Vu! Orange is the New Black, saison 7.

2 août 2019

Alors que Piper doit s’ajuster à la vie en liberté conditionnelle en tant qu’ex-détenue, Alex tente de rester loin des ennuis. Mais à Litchfield, les ennuis savent vous trouver. Et l’escalade rapide, définitive. Daya tourne, Gloria pense que Red perd la tête, Taystee est plus sombre que jamais après sa condamnation à la prison à vie pour le meurtre de Piscatella, Cindy culpabilise, Suzanne essaie de réparer ses amies, Blanca est à nouveau enfermée et Aleida continue de profiter des largesses de Hopper.

Conclure une série n’est pas une chose aisée. Surtout une série aussi ambitieuse qu’Orange is the New Black.

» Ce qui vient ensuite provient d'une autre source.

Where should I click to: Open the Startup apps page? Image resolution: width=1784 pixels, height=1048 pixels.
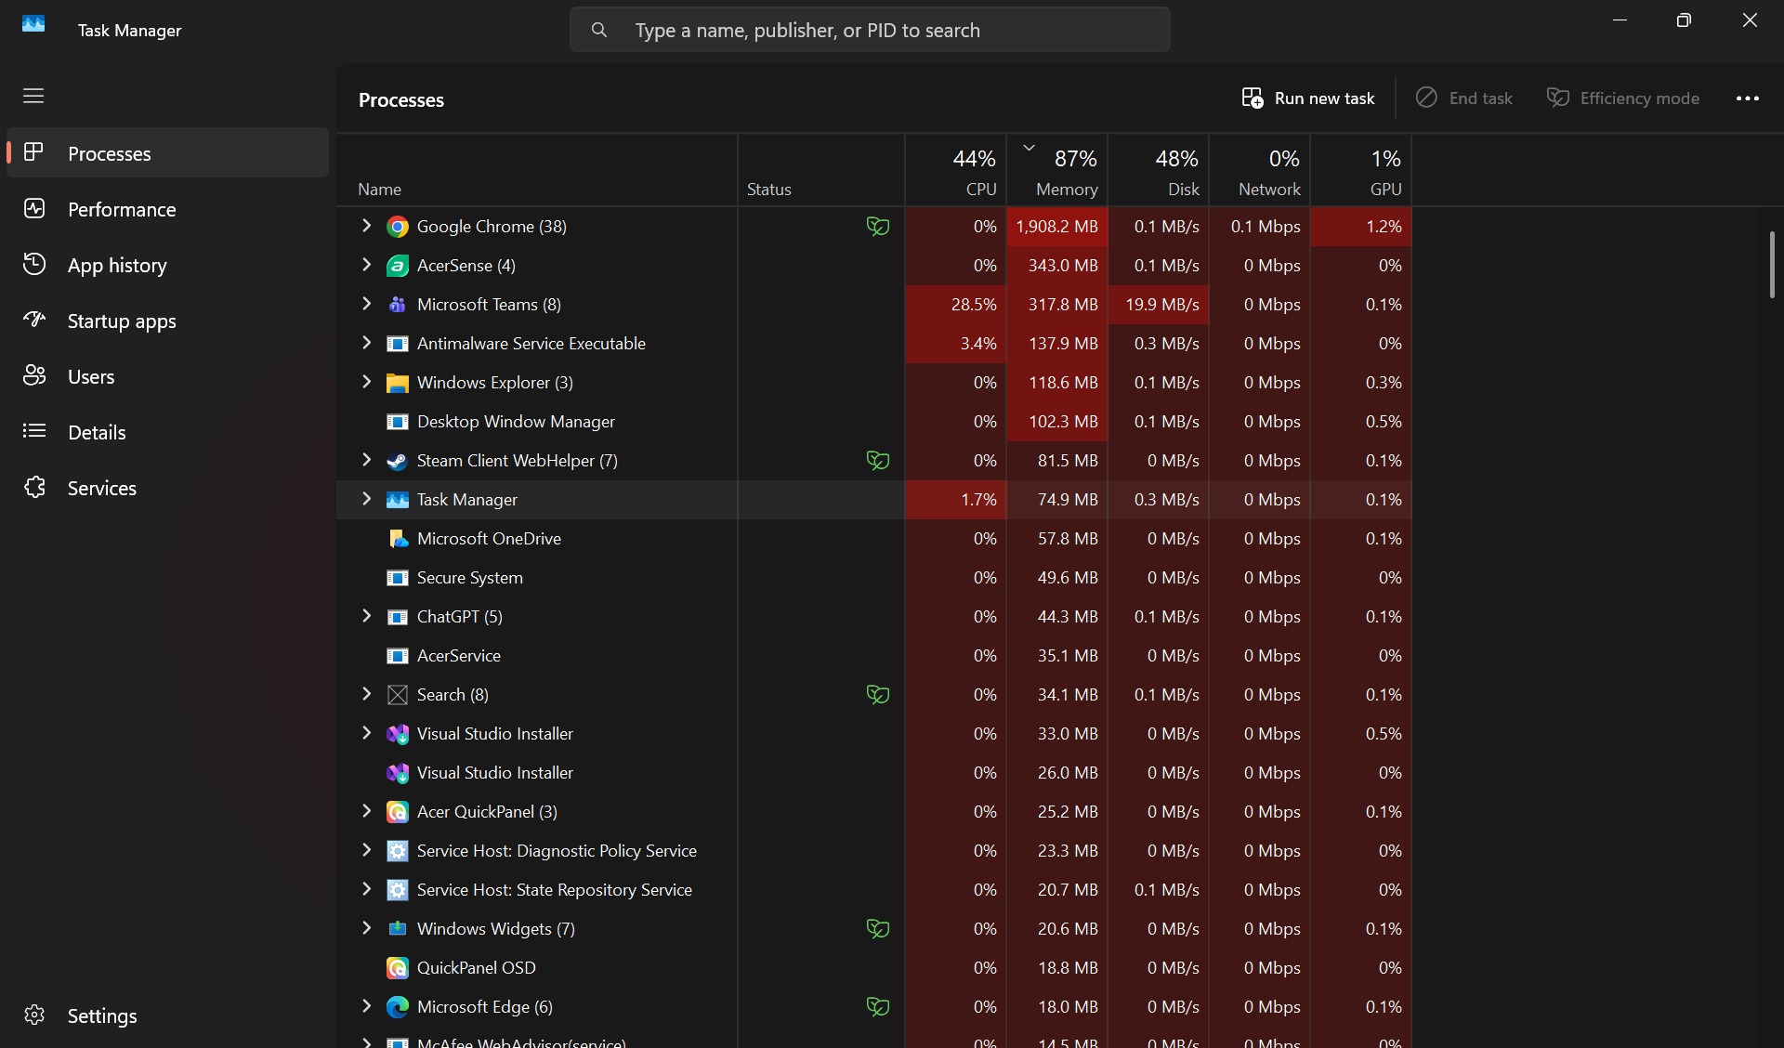click(x=122, y=321)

Car c’était une série ambitieuse. L’idée de la situer dans une prison pour femmes, de briser les codes, d’introduire de nouveaux types de personnages féminins, pour mettre en avant les minorités, pour s’intéresser aux sujets d’actualité, sans avoir peur de prendre parti.

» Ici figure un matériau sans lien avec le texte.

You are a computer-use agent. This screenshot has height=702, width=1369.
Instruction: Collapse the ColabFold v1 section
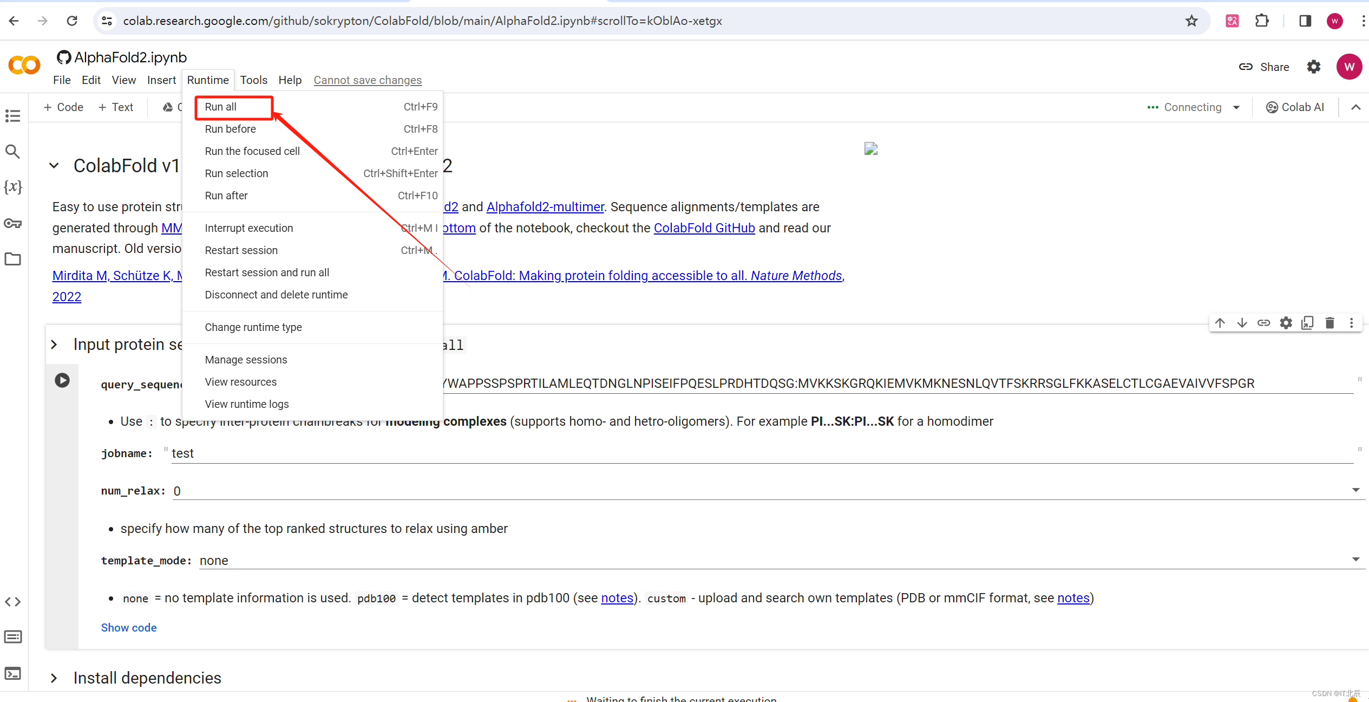(54, 166)
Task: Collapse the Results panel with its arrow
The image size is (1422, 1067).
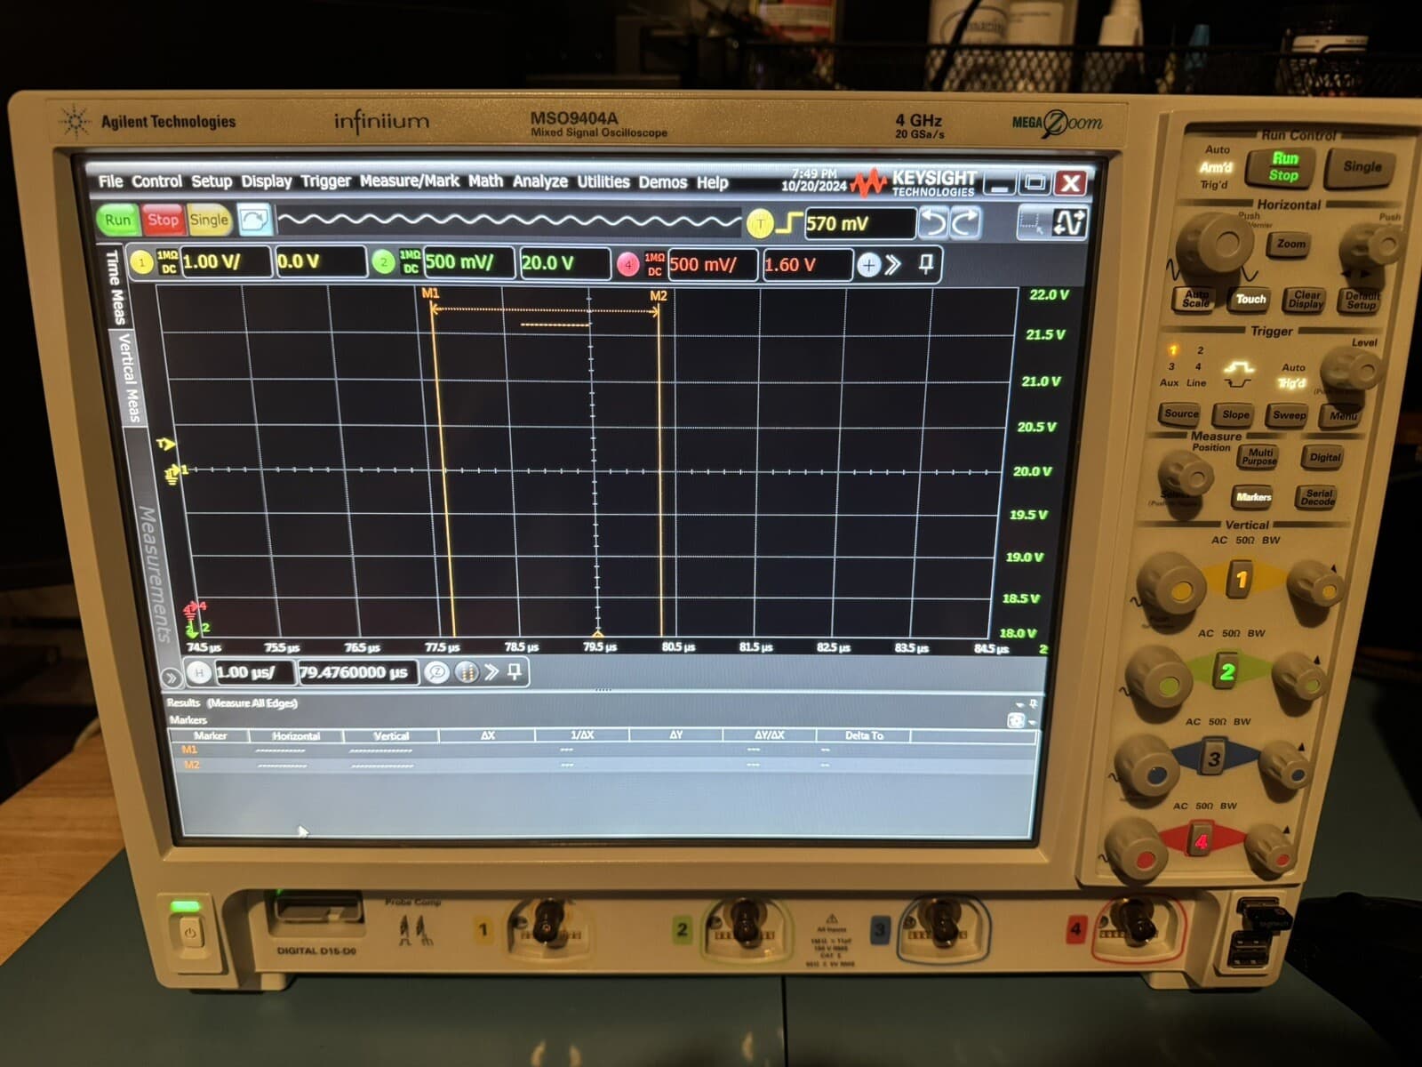Action: [x=1020, y=702]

Beaucoup de femmes. Des femmes différentes que celles qu’on a l’habitude de voir dans les séries américaines. Et on s’est attaché à elles. Presque toutes.

Sachant que c’était la fin, j’avais envie de savourer les derniers épisodes d’une série que j’ai pris beaucoup de plaisir à suivre.

Sauf que, très vite, j’ai vu des faiblesses, trop de facilités pour faire (re)tomber unetelle, pour relancer une intrigue un peu poussive (les exemples sont malheureusement nombreux, mais citons l’arrestation de Maritza, à la limite du ridicule, ou la mort de Karla), comme si les scénaristes avaient un peu la flemme de se creuser.

Et c’est dommage, car à côté de ça, OitNB reste une série engagée contre un système injuste et sclérosé.

Je me suis donc concentré sur les personnages en essayant de profiter des bons moments, quoi que sans la passion de(certaine)s saisons précédentes.

J’ai trouvé particulièrement intéressants les traitements de Morello, d’Alex, de McCullough, de Taystee (jusqu’au dernier épisode), Cindy, Suzanne, de Red et Gloria, de Blanca, Tamika et d’autres encore.

Piper, par contre, m’est toujours aussi insupportable. Je la trouve tellement niaise et fausse que j’ai beaucoup de mal à ne pas m’agacer quand je la vois à l’écran. Le fait que sa fin soit alambiquée n’arrange rien.

En parlant de fin, j’ai aimé les différents clins d’yeux à plusieurs personnages perdus de vue, mais ce n’était pas suffisant. C’était trop léger, même si ce n’était pas complètement lisse. Il m’a manqué quelque chose.

Et c’est fort dommage, car c’était la dernière saison, le moment de conclure en beauté une série qui laissera des traces dans la culture.

Ceci dit, malgré cette dernière saison en demi-teinte, Litchfield et ses détenues (et son personnel) garderont une place particulières pour moi.